• [What you should do] Word for word, repeat each record that follows.

• [Dataset records]
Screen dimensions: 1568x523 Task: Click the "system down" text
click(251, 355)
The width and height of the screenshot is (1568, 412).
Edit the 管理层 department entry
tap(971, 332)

• [Response area]
Screen dimensions: 1568x523 Task: Click the "system down" text
click(251, 355)
The width and height of the screenshot is (1568, 412).
Edit the 管理层 department entry
tap(971, 332)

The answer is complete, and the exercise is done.